The term ta othonia keimeva (in the Latin version linteamina posita), which is translated as “the bandages lying on the ground,” (that is, we may agree, the long cloth winding sheet – the Shroud – that folded above and below the body of Jesus, wraps Him, and the bands that tie it on the body, got from the same linen cloth) literally “lying”, namely “lowered horizontally”, “slumped”, “flattened”; the Latin posita also has this sense. The difference is essential.
So John bends down and, without going in, “sees the linen cloths lying” in their place, on the tomb stone, and not on the ground.
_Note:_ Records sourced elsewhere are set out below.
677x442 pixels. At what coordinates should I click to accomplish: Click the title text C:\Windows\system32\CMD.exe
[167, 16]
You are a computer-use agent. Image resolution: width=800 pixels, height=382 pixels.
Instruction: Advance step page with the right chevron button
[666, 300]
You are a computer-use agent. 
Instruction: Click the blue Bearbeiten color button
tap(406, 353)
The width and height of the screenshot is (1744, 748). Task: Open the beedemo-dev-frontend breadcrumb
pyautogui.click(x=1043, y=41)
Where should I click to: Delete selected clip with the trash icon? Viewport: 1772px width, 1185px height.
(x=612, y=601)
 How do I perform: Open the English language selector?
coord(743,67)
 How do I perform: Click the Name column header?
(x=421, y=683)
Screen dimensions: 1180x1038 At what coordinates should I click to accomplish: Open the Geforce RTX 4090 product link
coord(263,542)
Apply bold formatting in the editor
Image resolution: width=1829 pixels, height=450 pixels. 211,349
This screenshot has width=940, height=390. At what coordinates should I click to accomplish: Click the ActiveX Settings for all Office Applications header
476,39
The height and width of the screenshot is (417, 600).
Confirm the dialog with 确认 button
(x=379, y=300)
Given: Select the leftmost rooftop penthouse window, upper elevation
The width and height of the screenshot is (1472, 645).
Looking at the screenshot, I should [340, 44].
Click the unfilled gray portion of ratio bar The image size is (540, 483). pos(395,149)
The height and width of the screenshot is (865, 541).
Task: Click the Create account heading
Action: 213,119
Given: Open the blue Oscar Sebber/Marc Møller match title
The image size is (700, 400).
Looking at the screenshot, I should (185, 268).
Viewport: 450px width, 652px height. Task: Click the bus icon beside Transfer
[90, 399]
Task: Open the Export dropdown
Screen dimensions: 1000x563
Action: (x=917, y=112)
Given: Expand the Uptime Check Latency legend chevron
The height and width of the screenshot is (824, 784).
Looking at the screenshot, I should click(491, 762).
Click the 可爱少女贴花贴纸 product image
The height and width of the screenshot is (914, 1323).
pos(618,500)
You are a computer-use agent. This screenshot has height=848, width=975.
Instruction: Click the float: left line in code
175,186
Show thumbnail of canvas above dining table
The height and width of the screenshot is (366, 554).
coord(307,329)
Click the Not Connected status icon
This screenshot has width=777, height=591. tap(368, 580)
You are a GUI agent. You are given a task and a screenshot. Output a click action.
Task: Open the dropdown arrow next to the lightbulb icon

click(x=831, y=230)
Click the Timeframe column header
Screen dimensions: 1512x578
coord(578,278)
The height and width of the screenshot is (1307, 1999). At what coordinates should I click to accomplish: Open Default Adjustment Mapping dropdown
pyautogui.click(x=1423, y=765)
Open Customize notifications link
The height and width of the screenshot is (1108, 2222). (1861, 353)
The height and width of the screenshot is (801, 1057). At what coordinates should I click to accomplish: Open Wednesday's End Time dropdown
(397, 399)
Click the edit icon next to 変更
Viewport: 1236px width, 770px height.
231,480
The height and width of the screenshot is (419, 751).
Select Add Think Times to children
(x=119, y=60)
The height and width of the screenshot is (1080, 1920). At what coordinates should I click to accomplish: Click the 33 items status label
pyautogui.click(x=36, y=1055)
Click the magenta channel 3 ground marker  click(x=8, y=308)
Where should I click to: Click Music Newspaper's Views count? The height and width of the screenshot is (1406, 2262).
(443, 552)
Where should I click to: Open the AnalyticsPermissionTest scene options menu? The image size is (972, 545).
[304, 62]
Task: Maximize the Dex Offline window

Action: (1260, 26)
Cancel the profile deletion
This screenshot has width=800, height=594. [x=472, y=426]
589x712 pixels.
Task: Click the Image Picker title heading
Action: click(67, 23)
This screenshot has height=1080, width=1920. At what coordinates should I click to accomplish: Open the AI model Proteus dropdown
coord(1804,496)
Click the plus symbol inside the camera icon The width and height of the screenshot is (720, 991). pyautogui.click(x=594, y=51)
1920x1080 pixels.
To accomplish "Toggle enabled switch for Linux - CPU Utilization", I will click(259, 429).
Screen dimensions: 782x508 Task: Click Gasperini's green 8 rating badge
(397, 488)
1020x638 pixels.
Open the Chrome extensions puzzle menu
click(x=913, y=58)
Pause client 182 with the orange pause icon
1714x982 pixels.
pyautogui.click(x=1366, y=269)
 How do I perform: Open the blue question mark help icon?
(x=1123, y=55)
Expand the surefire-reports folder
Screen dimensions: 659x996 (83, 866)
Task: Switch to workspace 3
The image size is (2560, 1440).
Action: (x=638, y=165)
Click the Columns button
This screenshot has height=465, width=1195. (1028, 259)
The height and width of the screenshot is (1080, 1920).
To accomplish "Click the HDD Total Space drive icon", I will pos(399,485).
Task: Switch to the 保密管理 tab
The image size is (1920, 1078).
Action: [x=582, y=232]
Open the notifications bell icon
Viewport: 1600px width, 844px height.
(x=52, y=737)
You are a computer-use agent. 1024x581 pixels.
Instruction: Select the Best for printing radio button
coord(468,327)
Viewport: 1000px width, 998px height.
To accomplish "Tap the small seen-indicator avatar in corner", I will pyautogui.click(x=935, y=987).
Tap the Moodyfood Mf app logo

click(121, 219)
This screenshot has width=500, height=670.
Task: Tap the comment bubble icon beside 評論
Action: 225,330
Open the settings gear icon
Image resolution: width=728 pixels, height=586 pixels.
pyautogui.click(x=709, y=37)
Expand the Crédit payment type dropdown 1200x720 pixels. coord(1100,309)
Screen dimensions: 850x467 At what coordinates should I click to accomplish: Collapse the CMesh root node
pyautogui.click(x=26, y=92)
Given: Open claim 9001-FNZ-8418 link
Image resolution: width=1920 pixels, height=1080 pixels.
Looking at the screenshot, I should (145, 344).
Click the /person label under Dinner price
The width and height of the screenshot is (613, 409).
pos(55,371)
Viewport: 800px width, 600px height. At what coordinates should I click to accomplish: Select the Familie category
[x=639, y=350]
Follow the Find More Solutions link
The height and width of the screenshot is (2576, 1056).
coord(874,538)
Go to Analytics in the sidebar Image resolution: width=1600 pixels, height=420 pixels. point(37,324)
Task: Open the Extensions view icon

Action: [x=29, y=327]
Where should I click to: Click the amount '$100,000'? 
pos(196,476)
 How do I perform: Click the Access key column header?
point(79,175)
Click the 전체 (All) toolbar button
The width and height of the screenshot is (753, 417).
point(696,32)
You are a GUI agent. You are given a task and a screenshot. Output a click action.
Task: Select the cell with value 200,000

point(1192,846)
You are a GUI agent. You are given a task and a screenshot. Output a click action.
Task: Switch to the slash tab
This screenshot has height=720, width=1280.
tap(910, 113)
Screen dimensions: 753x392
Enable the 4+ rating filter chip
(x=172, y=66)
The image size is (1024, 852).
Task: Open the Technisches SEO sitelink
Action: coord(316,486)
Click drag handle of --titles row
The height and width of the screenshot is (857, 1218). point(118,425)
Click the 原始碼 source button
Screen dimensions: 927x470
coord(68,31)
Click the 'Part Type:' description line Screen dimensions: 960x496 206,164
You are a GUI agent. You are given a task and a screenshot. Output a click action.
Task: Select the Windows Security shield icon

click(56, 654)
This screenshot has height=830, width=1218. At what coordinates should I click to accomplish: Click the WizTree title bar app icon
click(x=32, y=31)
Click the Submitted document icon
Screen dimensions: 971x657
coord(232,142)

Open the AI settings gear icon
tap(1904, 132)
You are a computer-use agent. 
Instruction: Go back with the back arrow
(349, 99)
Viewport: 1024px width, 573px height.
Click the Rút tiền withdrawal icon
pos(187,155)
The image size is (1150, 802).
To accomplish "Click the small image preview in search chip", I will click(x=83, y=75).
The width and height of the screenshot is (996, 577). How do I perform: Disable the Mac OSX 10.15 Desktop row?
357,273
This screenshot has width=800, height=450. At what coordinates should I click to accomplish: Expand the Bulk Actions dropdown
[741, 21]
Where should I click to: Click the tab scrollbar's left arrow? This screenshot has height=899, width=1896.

Peter instead enters the tomb, “observes the cloths lying, and also the cloth that had been over his head”, that is the handkerchief that had been placed on the head of Jesus on top of the cloth of the Shroud – the bands that tied the Shroud came up to shoulder height – “not lying with towels, but on the contrary, wrapped [the translation “folded” does not correspond to the sense of the Greek term and is an unjustified forcing] in a unique position”, namely “to itself” while some translations say “another place”). Persili comments: “The sentence must be translated so as to render the idea that the cloth for the head was in a different position from that of the bands for the body, and not in a different place. Peter contemplates the bands spread on the stone and, on the same stone, also contemplates the shroud that, unlike the bands, which are spread, is in a wrapping position, although no longer wrapping anything”.
So the cloth and bands that have wrapped Jesus are still in their place, but have dropped to the stone, because what they wrapped, the body of Jesus, is no longer there; the handkerchief is also in its place, in the position in which it was put. And everything is obviously untouched.
“Then the other disciple [John] who had reached the tomb first also went in; he saw and he believed”. They are the same exact words that Jesus used to define blessed those who, not having seen Him risen, by noting, like the beloved apostle, small indications, believed (Jn 20, 29).